Indisputably, Caroline Minuscule script was one of the greatest and
longest-lasting achievements of the Carolingian project. It far out-lasted
the architects of that project, ensuring a long afterlife of their
priorities and influences, even once it was detached from the legacy of a
relatively short-lived political entity, the Carolingian empire. The
Network for the Study of Caroline Minuscule (NSCM) is therefore organising
panels at Leeds IMC 2018 on this phenomenon, welcoming papers on any aspect
of its usage, reception, dissemination, engagement and historiography.
Significant avenues of study have been opened up by recent developments:
the publication of the final volume of Bischoff’s *Katalog* and ongoing
digitisation projects (the Vatican Library, the Polonsky Project at the
British Library and BNF etc.), as well as new resources in the digital
humanities, which our ongoing work on a database of scribal centres will
complement. We would be particularly interested in talks that engage
directly with the aims of that project, perhaps allowing for a recognition
of how local centres working in parallel processed the script from its
origins, or discussing how it developed and evolved in each hub within and
beyond the time-scale of the Carolingian political order. A wide scope is
encouraged, within c. 800-1500, and a broad geographical distribution
across and beyond the boundaries of the Carolingian empire warmly welcome.

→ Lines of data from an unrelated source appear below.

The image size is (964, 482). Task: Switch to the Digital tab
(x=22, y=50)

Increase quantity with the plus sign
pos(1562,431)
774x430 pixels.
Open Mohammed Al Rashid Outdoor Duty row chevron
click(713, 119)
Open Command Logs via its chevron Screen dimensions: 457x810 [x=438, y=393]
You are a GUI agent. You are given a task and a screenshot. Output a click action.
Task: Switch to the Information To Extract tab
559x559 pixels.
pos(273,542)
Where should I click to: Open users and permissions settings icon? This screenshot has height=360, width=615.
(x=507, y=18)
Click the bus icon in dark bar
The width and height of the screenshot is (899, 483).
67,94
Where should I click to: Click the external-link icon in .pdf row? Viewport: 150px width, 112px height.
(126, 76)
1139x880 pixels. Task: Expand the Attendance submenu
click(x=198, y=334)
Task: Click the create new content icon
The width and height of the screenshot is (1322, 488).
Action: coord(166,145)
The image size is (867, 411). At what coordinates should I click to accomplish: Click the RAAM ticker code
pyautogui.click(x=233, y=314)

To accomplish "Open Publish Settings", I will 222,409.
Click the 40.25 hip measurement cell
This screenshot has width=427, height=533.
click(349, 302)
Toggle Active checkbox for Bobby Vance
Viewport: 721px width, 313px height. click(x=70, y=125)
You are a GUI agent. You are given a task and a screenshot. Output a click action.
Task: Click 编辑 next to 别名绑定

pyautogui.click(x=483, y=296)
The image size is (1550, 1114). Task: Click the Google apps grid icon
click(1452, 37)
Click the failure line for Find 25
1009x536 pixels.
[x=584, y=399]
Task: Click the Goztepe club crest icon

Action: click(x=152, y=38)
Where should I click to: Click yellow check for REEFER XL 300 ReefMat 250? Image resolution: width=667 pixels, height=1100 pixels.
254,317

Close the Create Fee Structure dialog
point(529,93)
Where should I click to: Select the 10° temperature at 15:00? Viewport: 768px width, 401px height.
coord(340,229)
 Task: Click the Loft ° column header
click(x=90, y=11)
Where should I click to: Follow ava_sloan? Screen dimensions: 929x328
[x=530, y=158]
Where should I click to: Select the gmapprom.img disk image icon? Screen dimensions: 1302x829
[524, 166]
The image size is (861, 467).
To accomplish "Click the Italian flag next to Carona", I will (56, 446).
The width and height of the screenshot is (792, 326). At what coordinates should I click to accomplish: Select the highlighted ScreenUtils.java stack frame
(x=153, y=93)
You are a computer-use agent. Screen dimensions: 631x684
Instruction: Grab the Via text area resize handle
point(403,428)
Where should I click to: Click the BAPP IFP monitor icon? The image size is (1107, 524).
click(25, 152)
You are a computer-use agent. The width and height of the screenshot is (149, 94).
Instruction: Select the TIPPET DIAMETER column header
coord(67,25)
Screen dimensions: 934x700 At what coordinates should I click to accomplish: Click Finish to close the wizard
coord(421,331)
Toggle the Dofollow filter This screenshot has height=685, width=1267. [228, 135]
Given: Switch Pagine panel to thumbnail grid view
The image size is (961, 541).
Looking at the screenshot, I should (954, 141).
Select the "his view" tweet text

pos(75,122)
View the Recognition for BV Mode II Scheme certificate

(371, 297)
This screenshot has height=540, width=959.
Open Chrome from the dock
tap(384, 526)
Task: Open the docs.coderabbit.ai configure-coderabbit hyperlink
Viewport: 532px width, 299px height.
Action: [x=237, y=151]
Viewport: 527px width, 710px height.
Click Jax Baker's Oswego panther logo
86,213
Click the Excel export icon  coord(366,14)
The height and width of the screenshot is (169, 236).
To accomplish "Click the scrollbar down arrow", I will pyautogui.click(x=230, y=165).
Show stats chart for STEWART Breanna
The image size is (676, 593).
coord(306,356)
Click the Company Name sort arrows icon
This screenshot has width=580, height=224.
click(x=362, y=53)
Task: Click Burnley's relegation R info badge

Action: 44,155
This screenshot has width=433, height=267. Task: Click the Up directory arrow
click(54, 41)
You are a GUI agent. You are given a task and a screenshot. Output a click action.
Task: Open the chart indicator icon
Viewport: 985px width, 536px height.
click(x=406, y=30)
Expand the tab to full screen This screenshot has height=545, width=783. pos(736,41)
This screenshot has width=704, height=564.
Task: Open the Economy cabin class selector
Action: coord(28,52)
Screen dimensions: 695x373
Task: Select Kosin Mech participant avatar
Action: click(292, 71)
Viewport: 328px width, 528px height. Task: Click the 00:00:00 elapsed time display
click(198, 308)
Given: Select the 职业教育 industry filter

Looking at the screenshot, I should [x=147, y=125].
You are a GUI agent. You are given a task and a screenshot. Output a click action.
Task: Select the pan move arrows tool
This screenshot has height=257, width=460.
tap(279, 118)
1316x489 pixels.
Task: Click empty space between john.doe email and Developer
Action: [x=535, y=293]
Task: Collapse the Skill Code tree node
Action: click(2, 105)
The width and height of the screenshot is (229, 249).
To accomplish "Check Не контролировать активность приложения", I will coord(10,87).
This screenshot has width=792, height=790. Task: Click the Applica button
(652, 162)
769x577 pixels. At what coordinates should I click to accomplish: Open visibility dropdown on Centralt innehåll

Potential papers might also engage with:
- The influence of discredited historiographical notions of ‘reform’ and
‘Renaissance’, and how engagement with the script’s complexities might
nuance what replaces them.
- The practice of scribal memory within manuscripts: palimpsesting,
copying, misinterpreting, glossing and deleting, marginal notation and
signs.
- Relationship of Caroline minuscule to other scripts: within a single
manuscript or school, with issues of its authority and hierarchy, or direct
comparison of Caroline minuscule as a phenomenon with antecedents,
descendants and scripts of parallel, lesser or (arguably!) greater
influence.
- Use of Caroline minuscule within a broad ‘type’ of manuscripts, say the
liturgical or ‘priestly handbooks’, and how it affects and reflects the use
and reading of the contents.
- Practices of cataloguing (medieval and modern), digitisation and
terminology.
Papers should be 20 minutes, and there will be some time for questions and
discussion. Those interested are encouraged to send:
Name/Affiliation/Position
A basic 100 word abstract (there will be time to refine the talks before
the Congress)
A note of any equipment required.
to Arthur Westwell and Anna Dorofeeva at carolineminuscule(a)gmail.com by 26
September 2017, which would allow some time to organise before submitting
an application to the Leeds IMC.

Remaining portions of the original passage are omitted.